On 04/27/2015 09:47 PM, David Miller wrote:
> From: Jaeden Amero <jaeden.amero@ni.com>
> Date: Mon, 27 Apr 2015 17:43:30 -0500
>
> A UDP checksum of zero, means "checksum not computed".  And your
> device isn't computing the checksum at all, but rather is leaving it
> at zero.

The "zero" checksum is not what gets sent over the wire. Independent of
the value of the checksum field, hardware generates a correct checksum
for payloads of 3 or more bytes. The bug is that hardware generates an
incorrect checksum for payloads of 2 or less bytes, unless the checksum
field is zeroed.

> You need to handle this properly by computing the checksum in
> software and then setting the TX descriptor bits such that the
> chip leaves the checksum field alone.

Unfortunately, the Cadence MACB doesn't support the enabling or
disabling of checksum generation per descriptor.

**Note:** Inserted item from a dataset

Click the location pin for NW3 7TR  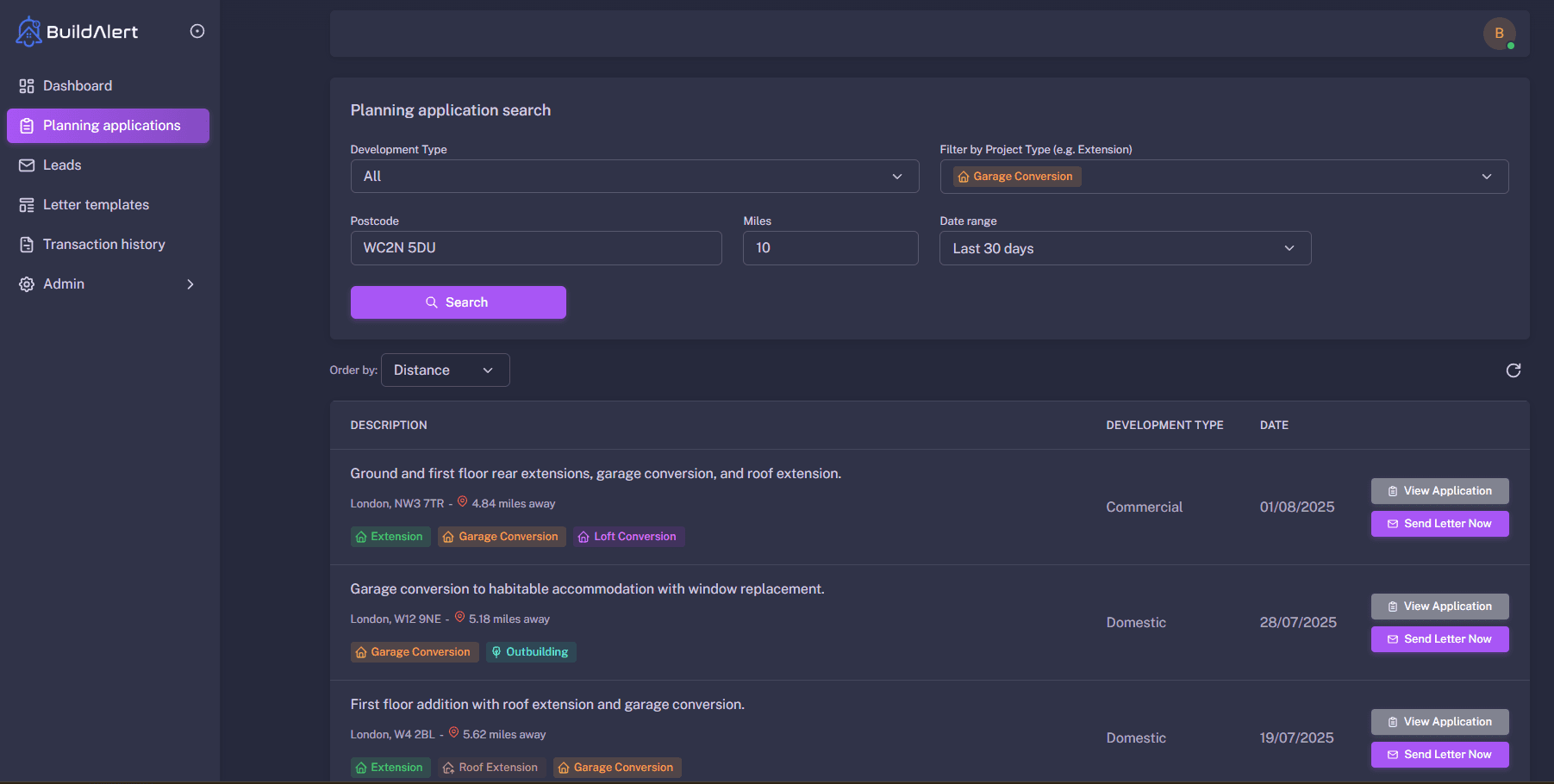(x=462, y=502)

Re: [PATCH RFC] net/macb: Fix UDPv4 checksum offload

[David Miller]

From: Jaeden Amero <jaeden.amero@ni.com>
Date: Tue, 28 Apr 2015 15:36:54 -0500

> On 04/27/2015 09:47 PM, David Miller wrote:
>> From: Jaeden Amero <jaeden.amero@ni.com>
>> Date: Mon, 27 Apr 2015 17:43:30 -0500
>>
>> A UDP checksum of zero, means "checksum not computed".  And your
>> device isn't computing the checksum at all, but rather is leaving it
>> at zero.
> 
> The "zero" checksum is not what gets sent over the wire. Independent of
> the value of the checksum field, hardware generates a correct checksum
> for payloads of 3 or more bytes. The bug is that hardware generates an
> incorrect checksum for payloads of 2 or less bytes, unless the checksum
> field is zeroed.

Ok, then you need to add a comment here, because other people might come
to the same conclusion I did.

Re: [PATCH RFC] net/macb: Fix UDPv4 checksum offload

[One Thousand Gnomes]

> Unfortunately, the Cadence MACB doesn't support the enabling or
> disabling of checksum generation per descriptor.

So how does packet forwarding work ? If that means the device is
re-checksumming packets it is forwarding then that's really not very good
at all, especially if it takes frames that are unchecksummed and corrupts
them with a checksum midflight which is based upon unknown validity.

Other question: you seem to be assuming that the headers in part are
valid. That's not necessarily the case (even for local traffic you can
get UDP frames sent via RAW sockets that are invalid - eg with the ihl
pointing beyond the end of the packet). Given you then write into that
offset isn't a length check needed.

That might also be a useful fast path for longer frames, as you know the
worst case length for a 2 byte UDP frame.

Alan

Re: [PATCH RFC] net/macb: Fix UDPv4 checksum offload

[David Miller]

From: One Thousand Gnomes <gnomes@lxorguk.ukuu.org.uk>
Date: Wed, 29 Apr 2015 11:15:21 +0100

>> Unfortunately, the Cadence MACB doesn't support the enabling or
>> disabling of checksum generation per descriptor.
> 
> So how does packet forwarding work ?

Yeah actually rechecksumming in that scenerio is illegal.